Multiple buffers?

So I was searching around for how to go about plotting a synth wave on a graph and I found some code that I am trying sense of

    static constexpr size_t bufferSize = 512;

// Number of container elements of audio buffer for plotting held in this class
   static constexpr size_t numBuffers = 5;

   void push( SampleType* dataToPush, size_t numSamples)
        jassert(numSamples <= bufferSize);
        int start1, size1, start2, size2;
        abstractFifo.prepareToWrite(1, start1, size1, start2, size2);
        if (size1 > 0) {
            FloatVectorOperations::copy(buffers[(size_t)start1].data(), dataToPush, (int)jmin(bufferSize, numSamples));
    void pop(SampleType* outputBuffer)
        int start1, size1, start2, size2;
        abstractFifo.prepareToRead(1, start1, size1, start2, size2);
        if (size1 > 0) {
            FloatVectorOperations::copy(outputBuffer, buffers[(size_t)start1].data(), (int)bufferSize);

    std::array <std::array<SampleType, bufferSize>, numBuffers> buffers;
    AbstractFifo abstractFifo{ numBuffers };

In the private field where the array contains a certain number of buffers, why would you need multiple buffers when plotting on a graph? Would one always have multiple buffers of a certain size to plot points?

The author uses not a circular buffer, but instead a circle of 5 individual buffers, that he/she fills and reads round robin.

I wouldn’t use the AbstractFifo in this case, because the benefit only unfolds, when you copy blocks of samples, and not single elements (each element happens to be one block here). But it is perfectly fine to do so.

Also the code is not very stable, because when you pull from those buffers, you don’t know, how many samples were copied into each buffer. So if the caller used different block sizes when writing, it reads garbage behind the shorter blocks.

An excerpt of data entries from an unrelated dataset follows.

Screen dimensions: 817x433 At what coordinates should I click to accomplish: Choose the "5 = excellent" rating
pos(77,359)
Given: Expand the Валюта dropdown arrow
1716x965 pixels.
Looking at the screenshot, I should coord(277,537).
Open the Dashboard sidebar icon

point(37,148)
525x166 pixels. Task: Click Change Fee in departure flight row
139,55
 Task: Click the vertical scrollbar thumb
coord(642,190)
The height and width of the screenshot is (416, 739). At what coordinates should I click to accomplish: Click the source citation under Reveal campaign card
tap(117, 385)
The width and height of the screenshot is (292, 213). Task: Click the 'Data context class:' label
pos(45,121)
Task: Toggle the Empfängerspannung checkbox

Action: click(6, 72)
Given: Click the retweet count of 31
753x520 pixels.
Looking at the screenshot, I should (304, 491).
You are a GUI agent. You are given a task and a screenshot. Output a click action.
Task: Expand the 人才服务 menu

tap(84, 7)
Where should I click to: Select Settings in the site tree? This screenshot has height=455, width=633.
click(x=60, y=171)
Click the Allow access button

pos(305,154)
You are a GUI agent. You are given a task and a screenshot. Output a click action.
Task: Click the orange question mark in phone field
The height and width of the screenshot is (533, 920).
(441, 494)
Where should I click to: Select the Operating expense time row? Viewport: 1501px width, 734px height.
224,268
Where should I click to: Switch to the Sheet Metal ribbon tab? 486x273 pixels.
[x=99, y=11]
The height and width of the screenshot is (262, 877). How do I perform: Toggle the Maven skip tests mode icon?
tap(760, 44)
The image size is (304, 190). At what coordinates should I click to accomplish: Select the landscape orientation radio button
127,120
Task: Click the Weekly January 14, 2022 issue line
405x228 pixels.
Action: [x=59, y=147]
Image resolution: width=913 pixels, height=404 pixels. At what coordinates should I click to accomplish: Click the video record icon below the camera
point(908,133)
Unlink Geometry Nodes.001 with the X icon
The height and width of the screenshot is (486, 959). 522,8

I see so if I wanted to achieve the same feat I would use a circular buffer instead? And how would I go about doing so? if you do not mind.

Yes, I would prefer a circular buffer, since that will work regardless of size of incoming buffers.

The AbstractFIFO class is a great helper here, although there is one difference: a FIFO keeps and delivers every sample and only once.
What you actually want is to look into the latest past, so a write pointer is actually sufficient.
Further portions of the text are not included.